Martin Treberspurg an BOKU verabschiedet
Am 17. Jänner 2019 lud die BOKU zur Abschiedsvorlesung und Buchpräsentation von Univ. Prof. Arch. Dipl.-Ing. Dr. Martin Treberspurg mit anschließender Podiumsdiskussion zum Thema „Global Change: Wie wir in Zukunft bauen“. Treberspurg verweist in seiner Rede auf die Notwendigkeit eines Systemumbruchs im Bausektor und richtet einen dringenden Appell an die Politik. Fotocredits Titelfoto: v.l.n.r. – © BOKU
Mit einem Einblick in die Tätigkeit der letzten 14 Jahre der Arbeitsgruppe „Ressourcenorientiertes Bauen“ an der Universität für Bodenkultur (BOKU) und einem Ausblick, wie man den Herausforderungen des Klimawandels beim Bauen begegnen kann, schloss Martin Treberspurg seine langjährige Lehrtätigkeit an der BOKU ab. Als einer der österreichischen Pioniere des nachhaltigen und solaren Bauens hat Treberspurg mit seiner Erfahrung als Architekt wesentliche Lösungen zum nachhaltigen Bauen erarbeitet und an der BOKU mit seiner Arbeitsgruppe zahlreiche praxisrelevante Forschungsbeiträge geliefert. In der Praxis plant und baut Treberspurg in seinem Architekturbüro Treberspurg & Partner Architekten gemeinsam mit seinen vier Partnern – einer davon ist sein Sohn Mag. Christoph Treberspurg – weiterhin zukunftsfähige Gebäude.

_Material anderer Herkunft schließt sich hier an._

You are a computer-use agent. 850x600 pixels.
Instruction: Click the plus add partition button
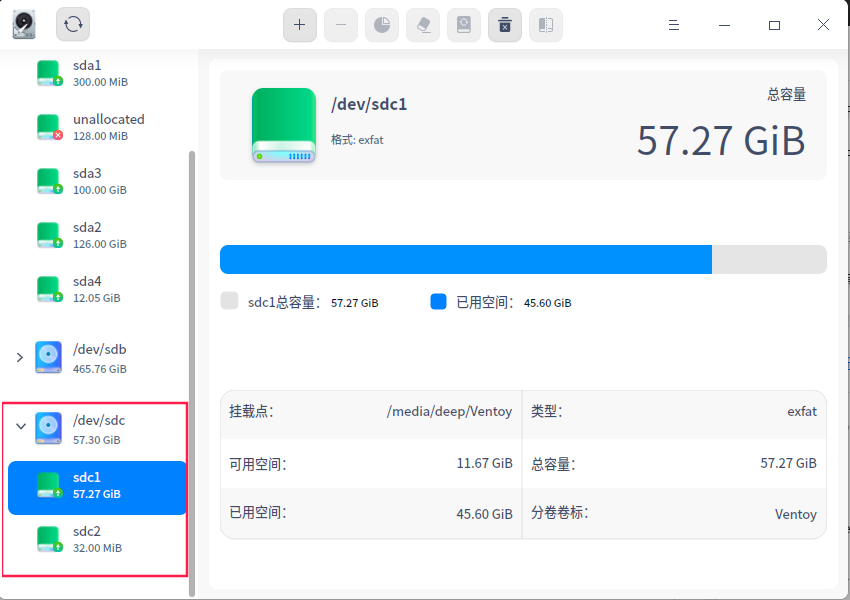point(299,25)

Welcher Ort ist geeigneter über nachhaltiges Bauen zu sprechen, als jener, an dem die Abschiedsvorlesung von Martin Treberspurg vom Institut für Konstruktiver Ingenieurbau / Department für Bautechnik und Naturgefahren an der BOKU stattfand: Dem als Plusenergiehaus konzipierten neue Türkenwirt-Gebäude. Und genau dorthin lud die Universität für Bodenkultur Wien ins Audimax zur Abschiedsvorlesung von Treberspurg.
In diesem Rahmen wurden seine Leistungen der letzten Jahrzehnte gewürdigt, gilt er doch als Pionier des nachhaltigen Bauens der ersten Stunde. Neben der Buchpräsentation „Ressourcenorientiertes Bauen“, die sowohl Einblick als auch Ausblick über die Forschungstätigkeiten an der BOKU liefert, fand eine hochkarätig besetzte Podiumsdiskussion zum Thema „Global Change: Wie wir in Zukunft bauen“ statt. In ihrem Vortrag verweist Dr. Doris Österreicher, eine der Mitherausgeberin des Buches neben Dr. Ulla Ertl-Balga und Dr. Martin Treberspurg, auf die Notwendigkeit der Niedrigstenergie-Standards im Neubau und der Sanierung des Gebäudebestands. Österreicher war die letzten Jahre leitend in der Arbeitsgruppe tätig und ist seit Jänner 2019 am Institut für Raumplanung, Umweltplanung und Bodenordnung der BOKU.
14 Jahre Arbeitsgruppe Ressourcenorientiertes Bauen an der BOKU
In den letzten beiden Jahrzehnten haben - bedingt durch nationale und internationale Klimaschutzziele - Energieeffizienz und Ressourcenschonung im Bausektor einen hohen Stellenwert erlangt. Um diesem Bedarf gerecht zu werden, wurde an der BOKU auf Initiative von Professor Konrad Bergmeister vom Institut für Konstruktiver Ingenieurbau eine Professur für Ressourcenorientiertes Bauen ins Leben gerufen, die von Beginn an unter der Leitung von Martin Treberspurg stand. Die Arbeitsgruppe Ressourcenorientiertes Bauen der BOKU hat in den letzten 14 Jahren mit innovativen Architekturkonzepten, Technologien und Materialien den Paradigmenwechsel in der Baubranche mitgestaltet. "Eines meiner größten Anliegen war es, Forschung und Praxis im Bereich des nachhaltigen Bauens zu verbinden“, resümiert Architekt Treberspurg. Die Forschungsschwerpunkte der Arbeitsgruppe lagen im Bereich relevanter Konzepte und Designs für eine klimaadaptive und nachhaltige Architektur und Stadtplanung.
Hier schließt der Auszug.